- [Given task]:
Reproduce every line of the following records verbatim, keeping each one unchanged.

- [Location data for words and elements]:
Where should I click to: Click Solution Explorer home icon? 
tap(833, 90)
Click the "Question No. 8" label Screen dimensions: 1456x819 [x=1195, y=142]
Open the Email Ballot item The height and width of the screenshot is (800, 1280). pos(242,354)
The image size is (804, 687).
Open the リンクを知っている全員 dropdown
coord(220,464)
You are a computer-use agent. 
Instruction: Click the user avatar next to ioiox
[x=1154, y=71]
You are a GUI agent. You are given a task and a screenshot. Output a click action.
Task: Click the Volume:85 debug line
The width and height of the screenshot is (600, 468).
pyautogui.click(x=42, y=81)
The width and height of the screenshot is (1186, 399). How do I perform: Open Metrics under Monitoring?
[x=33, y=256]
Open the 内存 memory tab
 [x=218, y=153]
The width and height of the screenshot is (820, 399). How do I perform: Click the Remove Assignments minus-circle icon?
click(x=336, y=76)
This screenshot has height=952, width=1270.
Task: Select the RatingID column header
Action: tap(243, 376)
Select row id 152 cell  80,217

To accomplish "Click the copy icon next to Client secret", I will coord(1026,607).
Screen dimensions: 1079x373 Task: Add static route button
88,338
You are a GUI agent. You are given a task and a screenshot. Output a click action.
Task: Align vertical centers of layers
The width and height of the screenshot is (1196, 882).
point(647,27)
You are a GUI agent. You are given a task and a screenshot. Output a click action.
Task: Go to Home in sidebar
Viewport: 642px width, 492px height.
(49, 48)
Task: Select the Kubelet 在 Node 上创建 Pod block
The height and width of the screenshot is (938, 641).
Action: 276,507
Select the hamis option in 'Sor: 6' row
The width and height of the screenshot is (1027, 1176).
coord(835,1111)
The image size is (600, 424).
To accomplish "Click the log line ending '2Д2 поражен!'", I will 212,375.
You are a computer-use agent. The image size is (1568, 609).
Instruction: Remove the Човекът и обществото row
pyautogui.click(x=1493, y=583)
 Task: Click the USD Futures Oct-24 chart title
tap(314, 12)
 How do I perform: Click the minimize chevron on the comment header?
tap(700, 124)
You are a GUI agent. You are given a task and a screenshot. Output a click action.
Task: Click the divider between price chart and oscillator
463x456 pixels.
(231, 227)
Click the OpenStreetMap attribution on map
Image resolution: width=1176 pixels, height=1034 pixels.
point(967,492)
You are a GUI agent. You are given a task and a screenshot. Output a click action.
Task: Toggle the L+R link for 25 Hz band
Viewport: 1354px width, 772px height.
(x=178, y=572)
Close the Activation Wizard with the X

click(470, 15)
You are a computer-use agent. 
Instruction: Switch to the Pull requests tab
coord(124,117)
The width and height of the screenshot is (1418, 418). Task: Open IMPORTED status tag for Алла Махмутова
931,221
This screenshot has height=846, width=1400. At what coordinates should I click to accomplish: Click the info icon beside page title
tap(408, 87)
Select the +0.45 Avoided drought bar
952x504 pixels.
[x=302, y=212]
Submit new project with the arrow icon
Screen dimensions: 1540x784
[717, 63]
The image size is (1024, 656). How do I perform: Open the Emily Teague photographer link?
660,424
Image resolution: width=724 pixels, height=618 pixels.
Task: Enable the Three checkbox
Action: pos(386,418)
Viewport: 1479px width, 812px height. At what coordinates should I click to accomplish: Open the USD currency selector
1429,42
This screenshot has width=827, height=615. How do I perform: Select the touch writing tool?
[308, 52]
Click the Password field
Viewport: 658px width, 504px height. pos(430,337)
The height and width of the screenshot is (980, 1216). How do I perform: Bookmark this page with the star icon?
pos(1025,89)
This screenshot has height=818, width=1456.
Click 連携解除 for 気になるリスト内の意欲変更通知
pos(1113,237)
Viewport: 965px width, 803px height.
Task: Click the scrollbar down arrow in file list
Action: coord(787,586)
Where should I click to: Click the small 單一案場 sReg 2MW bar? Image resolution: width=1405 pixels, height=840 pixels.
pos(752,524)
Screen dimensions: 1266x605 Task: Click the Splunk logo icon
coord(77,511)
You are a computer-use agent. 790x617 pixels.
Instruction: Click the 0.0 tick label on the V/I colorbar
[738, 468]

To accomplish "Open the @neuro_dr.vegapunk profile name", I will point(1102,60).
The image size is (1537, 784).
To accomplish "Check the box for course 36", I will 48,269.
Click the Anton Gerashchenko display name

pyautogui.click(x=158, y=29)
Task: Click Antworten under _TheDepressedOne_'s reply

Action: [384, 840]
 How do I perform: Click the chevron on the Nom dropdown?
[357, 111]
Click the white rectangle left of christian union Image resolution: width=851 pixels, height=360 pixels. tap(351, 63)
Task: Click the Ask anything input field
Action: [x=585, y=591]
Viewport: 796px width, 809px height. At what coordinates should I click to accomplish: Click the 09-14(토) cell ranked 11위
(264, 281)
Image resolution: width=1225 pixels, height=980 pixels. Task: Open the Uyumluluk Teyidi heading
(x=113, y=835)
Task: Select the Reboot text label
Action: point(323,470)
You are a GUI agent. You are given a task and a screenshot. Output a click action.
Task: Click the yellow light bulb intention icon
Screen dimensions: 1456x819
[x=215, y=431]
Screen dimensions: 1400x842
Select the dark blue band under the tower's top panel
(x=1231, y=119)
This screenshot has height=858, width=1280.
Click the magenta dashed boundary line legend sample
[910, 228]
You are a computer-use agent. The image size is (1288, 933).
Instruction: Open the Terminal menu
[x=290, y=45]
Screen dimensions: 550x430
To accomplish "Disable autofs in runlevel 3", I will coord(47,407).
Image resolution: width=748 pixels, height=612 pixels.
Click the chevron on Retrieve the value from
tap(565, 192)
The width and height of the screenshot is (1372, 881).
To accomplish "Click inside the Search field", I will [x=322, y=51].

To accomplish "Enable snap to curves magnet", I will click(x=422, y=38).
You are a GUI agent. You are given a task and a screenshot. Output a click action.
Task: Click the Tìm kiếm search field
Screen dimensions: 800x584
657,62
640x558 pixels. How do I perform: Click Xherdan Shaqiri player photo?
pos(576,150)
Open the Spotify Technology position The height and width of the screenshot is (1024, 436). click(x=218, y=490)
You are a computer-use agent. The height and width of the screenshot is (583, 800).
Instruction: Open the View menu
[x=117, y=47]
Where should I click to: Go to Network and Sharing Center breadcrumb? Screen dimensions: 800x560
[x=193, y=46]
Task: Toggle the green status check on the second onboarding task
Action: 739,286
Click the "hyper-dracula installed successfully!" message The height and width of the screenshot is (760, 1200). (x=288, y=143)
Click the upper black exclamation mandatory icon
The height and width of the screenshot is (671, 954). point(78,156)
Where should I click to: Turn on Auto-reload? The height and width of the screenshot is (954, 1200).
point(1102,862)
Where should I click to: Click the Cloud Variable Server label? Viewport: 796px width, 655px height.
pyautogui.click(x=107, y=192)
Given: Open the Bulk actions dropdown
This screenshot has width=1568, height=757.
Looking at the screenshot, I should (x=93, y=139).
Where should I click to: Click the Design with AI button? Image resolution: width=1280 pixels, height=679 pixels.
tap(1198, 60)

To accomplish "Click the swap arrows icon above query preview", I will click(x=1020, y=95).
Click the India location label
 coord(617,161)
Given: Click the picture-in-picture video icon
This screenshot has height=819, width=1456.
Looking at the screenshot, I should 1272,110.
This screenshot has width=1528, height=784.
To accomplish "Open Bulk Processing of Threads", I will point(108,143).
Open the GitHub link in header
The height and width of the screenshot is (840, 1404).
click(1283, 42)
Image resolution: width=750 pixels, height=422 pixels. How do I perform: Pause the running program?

- [Problem solution]:
Where should I click to: Click Solution Explorer home icon? 
tap(833, 90)
Click the "Question No. 8" label Screen dimensions: 1456x819 [x=1195, y=142]
Open the Email Ballot item The height and width of the screenshot is (800, 1280). pos(242,354)
The image size is (804, 687).
Open the リンクを知っている全員 dropdown
coord(220,464)
You are a computer-use agent. 
Instruction: Click the user avatar next to ioiox
[x=1154, y=71]
You are a GUI agent. You are given a task and a screenshot. Output a click action.
Task: Click the Volume:85 debug line
The width and height of the screenshot is (600, 468).
pyautogui.click(x=42, y=81)
The width and height of the screenshot is (1186, 399). How do I perform: Open Metrics under Monitoring?
[x=33, y=256]
Open the 内存 memory tab
 [x=218, y=153]
The width and height of the screenshot is (820, 399). How do I perform: Click the Remove Assignments minus-circle icon?
click(x=336, y=76)
This screenshot has height=952, width=1270.
Task: Select the RatingID column header
Action: tap(243, 376)
Select row id 152 cell  80,217

To accomplish "Click the copy icon next to Client secret", I will coord(1026,607).
Screen dimensions: 1079x373 Task: Add static route button
88,338
You are a GUI agent. You are given a task and a screenshot. Output a click action.
Task: Align vertical centers of layers
The width and height of the screenshot is (1196, 882).
point(647,27)
You are a GUI agent. You are given a task and a screenshot. Output a click action.
Task: Go to Home in sidebar
Viewport: 642px width, 492px height.
(49, 48)
Task: Select the Kubelet 在 Node 上创建 Pod block
The height and width of the screenshot is (938, 641).
Action: 276,507
Select the hamis option in 'Sor: 6' row
The width and height of the screenshot is (1027, 1176).
coord(835,1111)
The image size is (600, 424).
To accomplish "Click the log line ending '2Д2 поражен!'", I will 212,375.
You are a computer-use agent. The image size is (1568, 609).
Instruction: Remove the Човекът и обществото row
pyautogui.click(x=1493, y=583)
 Task: Click the USD Futures Oct-24 chart title
tap(314, 12)
 How do I perform: Click the minimize chevron on the comment header?
tap(700, 124)
You are a GUI agent. You are given a task and a screenshot. Output a click action.
Task: Click the divider between price chart and oscillator
463x456 pixels.
(231, 227)
Click the OpenStreetMap attribution on map
Image resolution: width=1176 pixels, height=1034 pixels.
point(967,492)
You are a GUI agent. You are given a task and a screenshot. Output a click action.
Task: Toggle the L+R link for 25 Hz band
Viewport: 1354px width, 772px height.
(x=178, y=572)
Close the Activation Wizard with the X

click(470, 15)
You are a computer-use agent. 
Instruction: Switch to the Pull requests tab
coord(124,117)
The width and height of the screenshot is (1418, 418). Task: Open IMPORTED status tag for Алла Махмутова
931,221
This screenshot has height=846, width=1400. At what coordinates should I click to accomplish: Click the info icon beside page title
tap(408, 87)
Select the +0.45 Avoided drought bar
952x504 pixels.
[x=302, y=212]
Submit new project with the arrow icon
Screen dimensions: 1540x784
[717, 63]
The image size is (1024, 656). How do I perform: Open the Emily Teague photographer link?
660,424
Image resolution: width=724 pixels, height=618 pixels.
Task: Enable the Three checkbox
Action: pos(386,418)
Viewport: 1479px width, 812px height. At what coordinates should I click to accomplish: Open the USD currency selector
1429,42
This screenshot has width=827, height=615. How do I perform: Select the touch writing tool?
[308, 52]
Click the Password field
Viewport: 658px width, 504px height. pos(430,337)
The height and width of the screenshot is (980, 1216). How do I perform: Bookmark this page with the star icon?
pos(1025,89)
This screenshot has height=818, width=1456.
Click 連携解除 for 気になるリスト内の意欲変更通知
pos(1113,237)
Viewport: 965px width, 803px height.
Task: Click the scrollbar down arrow in file list
Action: coord(787,586)
Where should I click to: Click the small 單一案場 sReg 2MW bar? Image resolution: width=1405 pixels, height=840 pixels.
pos(752,524)
Screen dimensions: 1266x605 Task: Click the Splunk logo icon
coord(77,511)
You are a computer-use agent. 790x617 pixels.
Instruction: Click the 0.0 tick label on the V/I colorbar
[738, 468]

To accomplish "Open the @neuro_dr.vegapunk profile name", I will point(1102,60).
The image size is (1537, 784).
To accomplish "Check the box for course 36", I will 48,269.
Click the Anton Gerashchenko display name

pyautogui.click(x=158, y=29)
Task: Click Antworten under _TheDepressedOne_'s reply

Action: [384, 840]
 How do I perform: Click the chevron on the Nom dropdown?
[357, 111]
Click the white rectangle left of christian union Image resolution: width=851 pixels, height=360 pixels. tap(351, 63)
Task: Click the Ask anything input field
Action: [x=585, y=591]
Viewport: 796px width, 809px height. At what coordinates should I click to accomplish: Click the 09-14(토) cell ranked 11위
(264, 281)
Image resolution: width=1225 pixels, height=980 pixels. Task: Open the Uyumluluk Teyidi heading
(x=113, y=835)
Task: Select the Reboot text label
Action: point(323,470)
You are a GUI agent. You are given a task and a screenshot. Output a click action.
Task: Click the yellow light bulb intention icon
Screen dimensions: 1456x819
[x=215, y=431]
Screen dimensions: 1400x842
Select the dark blue band under the tower's top panel
(x=1231, y=119)
This screenshot has height=858, width=1280.
Click the magenta dashed boundary line legend sample
[910, 228]
You are a computer-use agent. The image size is (1288, 933).
Instruction: Open the Terminal menu
[x=290, y=45]
Screen dimensions: 550x430
To accomplish "Disable autofs in runlevel 3", I will coord(47,407).
Image resolution: width=748 pixels, height=612 pixels.
Click the chevron on Retrieve the value from
tap(565, 192)
The width and height of the screenshot is (1372, 881).
To accomplish "Click inside the Search field", I will [x=322, y=51].

To accomplish "Enable snap to curves magnet", I will click(x=422, y=38).
You are a GUI agent. You are given a task and a screenshot. Output a click action.
Task: Click the Tìm kiếm search field
Screen dimensions: 800x584
657,62
640x558 pixels. How do I perform: Click Xherdan Shaqiri player photo?
pos(576,150)
Open the Spotify Technology position The height and width of the screenshot is (1024, 436). click(x=218, y=490)
You are a computer-use agent. The height and width of the screenshot is (583, 800).
Instruction: Open the View menu
[x=117, y=47]
Where should I click to: Go to Network and Sharing Center breadcrumb? Screen dimensions: 800x560
[x=193, y=46]
Task: Toggle the green status check on the second onboarding task
Action: 739,286
Click the "hyper-dracula installed successfully!" message The height and width of the screenshot is (760, 1200). (x=288, y=143)
Click the upper black exclamation mandatory icon
The height and width of the screenshot is (671, 954). point(78,156)
Where should I click to: Turn on Auto-reload? The height and width of the screenshot is (954, 1200).
point(1102,862)
Where should I click to: Click the Cloud Variable Server label? Viewport: 796px width, 655px height.
pyautogui.click(x=107, y=192)
Given: Open the Bulk actions dropdown
This screenshot has width=1568, height=757.
Looking at the screenshot, I should (x=93, y=139).
Where should I click to: Click the Design with AI button? Image resolution: width=1280 pixels, height=679 pixels.
tap(1198, 60)

To accomplish "Click the swap arrows icon above query preview", I will click(x=1020, y=95).
Click the India location label
 coord(617,161)
Given: Click the picture-in-picture video icon
This screenshot has height=819, width=1456.
Looking at the screenshot, I should 1272,110.
This screenshot has width=1528, height=784.
To accomplish "Open Bulk Processing of Threads", I will point(108,143).
Open the GitHub link in header
The height and width of the screenshot is (840, 1404).
click(1283, 42)
Image resolution: width=750 pixels, height=422 pixels. How do I perform: Pause the running program?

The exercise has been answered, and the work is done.